Proxénétisme et complicité : une artiste jugée au tribunal de Dixinn

Guinée

Le tribunal de première instance de Dixinn a examiné, ce mercredi 20 mai 2026, le procès de Hadiatou Bah, connue sous le nom de scène Hadya mo Néné, poursuivie pour « diffamation, proxénétisme et complicité, atteinte à l’ordre public et à la dignité des individus par le biais d’un système informatique ».

Âgée de 24 ans, l’artiste s’est présentée devant le tribunal correctionnel en exprimant ses regrets pour des propos tenus lors d’une interview qu’elle reconnaît avoir exagérés dans le but de « créer du buzz » pour se faire connaître. « Je n’ai pas pu me tenir, j’ai dit des gros mots », a-t-elle expliqué à la barre, précisant que les accusations impliquant le lieu Bilingam et ses supposées activités de prostitution étaient inexactes.
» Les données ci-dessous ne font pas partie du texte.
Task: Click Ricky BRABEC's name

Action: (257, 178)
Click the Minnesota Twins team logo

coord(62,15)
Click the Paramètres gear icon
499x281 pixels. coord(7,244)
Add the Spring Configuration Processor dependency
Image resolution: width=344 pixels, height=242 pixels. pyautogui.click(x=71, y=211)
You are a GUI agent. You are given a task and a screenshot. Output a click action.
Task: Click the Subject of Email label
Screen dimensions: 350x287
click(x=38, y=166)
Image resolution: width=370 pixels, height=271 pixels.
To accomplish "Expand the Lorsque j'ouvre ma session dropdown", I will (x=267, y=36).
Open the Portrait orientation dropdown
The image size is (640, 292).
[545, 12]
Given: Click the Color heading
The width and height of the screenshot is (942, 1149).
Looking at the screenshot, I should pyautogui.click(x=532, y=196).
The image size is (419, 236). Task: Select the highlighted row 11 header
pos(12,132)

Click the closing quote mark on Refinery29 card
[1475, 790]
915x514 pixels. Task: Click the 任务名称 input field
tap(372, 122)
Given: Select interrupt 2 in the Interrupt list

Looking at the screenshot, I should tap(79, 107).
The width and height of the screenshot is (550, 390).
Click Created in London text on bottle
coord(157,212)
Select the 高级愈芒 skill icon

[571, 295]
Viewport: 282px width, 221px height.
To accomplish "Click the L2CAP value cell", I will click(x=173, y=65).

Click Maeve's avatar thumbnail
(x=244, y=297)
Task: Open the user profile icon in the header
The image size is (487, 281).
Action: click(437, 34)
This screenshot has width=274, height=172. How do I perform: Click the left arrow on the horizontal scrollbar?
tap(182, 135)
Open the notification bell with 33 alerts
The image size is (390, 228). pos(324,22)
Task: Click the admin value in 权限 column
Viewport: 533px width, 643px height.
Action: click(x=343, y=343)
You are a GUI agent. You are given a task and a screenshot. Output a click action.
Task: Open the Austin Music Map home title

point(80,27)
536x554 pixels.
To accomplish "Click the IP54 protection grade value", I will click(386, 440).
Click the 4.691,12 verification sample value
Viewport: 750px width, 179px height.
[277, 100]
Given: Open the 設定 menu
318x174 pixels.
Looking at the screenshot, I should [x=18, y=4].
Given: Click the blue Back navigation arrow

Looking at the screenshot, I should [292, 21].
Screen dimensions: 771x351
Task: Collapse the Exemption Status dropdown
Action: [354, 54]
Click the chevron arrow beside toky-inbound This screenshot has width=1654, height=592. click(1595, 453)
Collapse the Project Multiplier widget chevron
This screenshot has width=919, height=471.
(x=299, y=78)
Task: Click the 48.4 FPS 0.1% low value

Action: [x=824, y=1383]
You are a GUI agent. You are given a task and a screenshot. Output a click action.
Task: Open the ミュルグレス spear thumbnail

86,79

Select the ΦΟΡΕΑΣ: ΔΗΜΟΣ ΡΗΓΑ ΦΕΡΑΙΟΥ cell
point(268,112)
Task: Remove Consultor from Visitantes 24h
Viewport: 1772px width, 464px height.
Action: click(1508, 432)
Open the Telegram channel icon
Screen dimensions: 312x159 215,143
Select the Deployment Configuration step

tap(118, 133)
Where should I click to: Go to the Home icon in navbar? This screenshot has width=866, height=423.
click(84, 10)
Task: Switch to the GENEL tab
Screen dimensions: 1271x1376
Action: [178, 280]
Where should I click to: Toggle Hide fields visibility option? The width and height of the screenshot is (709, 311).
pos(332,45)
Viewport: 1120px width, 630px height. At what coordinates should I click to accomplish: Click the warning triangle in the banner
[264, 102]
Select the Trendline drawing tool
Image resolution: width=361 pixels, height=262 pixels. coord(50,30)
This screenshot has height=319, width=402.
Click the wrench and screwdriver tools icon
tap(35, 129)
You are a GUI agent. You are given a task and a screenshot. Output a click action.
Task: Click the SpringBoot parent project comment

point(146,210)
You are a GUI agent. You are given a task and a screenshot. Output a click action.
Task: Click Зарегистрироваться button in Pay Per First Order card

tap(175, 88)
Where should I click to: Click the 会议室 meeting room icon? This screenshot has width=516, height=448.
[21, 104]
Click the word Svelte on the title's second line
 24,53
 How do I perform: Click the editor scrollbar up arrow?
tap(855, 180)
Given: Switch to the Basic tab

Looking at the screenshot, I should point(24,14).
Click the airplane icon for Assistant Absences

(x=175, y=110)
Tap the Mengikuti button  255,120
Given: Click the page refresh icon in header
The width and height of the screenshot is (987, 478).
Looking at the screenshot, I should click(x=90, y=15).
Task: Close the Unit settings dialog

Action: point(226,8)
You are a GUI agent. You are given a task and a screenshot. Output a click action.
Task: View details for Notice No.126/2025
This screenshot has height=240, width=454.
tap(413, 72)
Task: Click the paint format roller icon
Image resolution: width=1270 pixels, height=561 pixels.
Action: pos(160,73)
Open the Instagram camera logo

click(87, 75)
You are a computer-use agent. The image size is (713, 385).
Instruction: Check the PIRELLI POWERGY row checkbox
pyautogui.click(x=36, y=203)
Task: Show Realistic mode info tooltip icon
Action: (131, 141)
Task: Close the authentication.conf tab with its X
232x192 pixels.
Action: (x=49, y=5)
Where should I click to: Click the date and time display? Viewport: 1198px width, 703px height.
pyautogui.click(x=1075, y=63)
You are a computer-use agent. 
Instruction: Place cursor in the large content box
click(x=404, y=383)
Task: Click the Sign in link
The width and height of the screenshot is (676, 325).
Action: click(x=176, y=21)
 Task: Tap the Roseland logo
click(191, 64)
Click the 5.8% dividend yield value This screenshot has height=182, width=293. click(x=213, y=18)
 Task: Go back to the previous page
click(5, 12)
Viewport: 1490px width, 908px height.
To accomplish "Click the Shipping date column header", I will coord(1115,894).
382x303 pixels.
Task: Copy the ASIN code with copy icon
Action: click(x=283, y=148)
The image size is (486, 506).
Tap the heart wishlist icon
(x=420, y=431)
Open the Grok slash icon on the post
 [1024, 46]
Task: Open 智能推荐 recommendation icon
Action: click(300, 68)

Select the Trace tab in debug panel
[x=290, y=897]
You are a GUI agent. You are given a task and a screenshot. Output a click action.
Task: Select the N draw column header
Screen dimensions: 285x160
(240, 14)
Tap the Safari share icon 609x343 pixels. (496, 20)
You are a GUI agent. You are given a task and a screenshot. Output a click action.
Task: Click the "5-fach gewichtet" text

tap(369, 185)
Hadiatou Bah a également clarifié qu’elle connaissait le propriétaire du lieu sans entretenir de lien particulier avec lui et qu’elle fréquentait simplement l’endroit pour des raisons sociales. Elle a défendu son inspiration artistique en évoquant sa dernière production musicale intitulée « Liba si diawa », qui s’inspire de la société.

Au cours de l’audience, Me David Beavogui, avocat de la défense, a demandé la jonction du dossier de sa cliente avec un autre dossier, une requête que le tribunal a écartée, préférant examiner chaque affaire séparément. Il a également sollicité la mise en liberté de l’artiste, demande rejetée par le ministère public et refusée par le juge.

Le tribunal a fixé au 10 juin la prochaine audience pour la suite des débats, laissant en suspens la décision finale concernant Hadiatou Bah, dont le procès attire une attention médiatique croissante.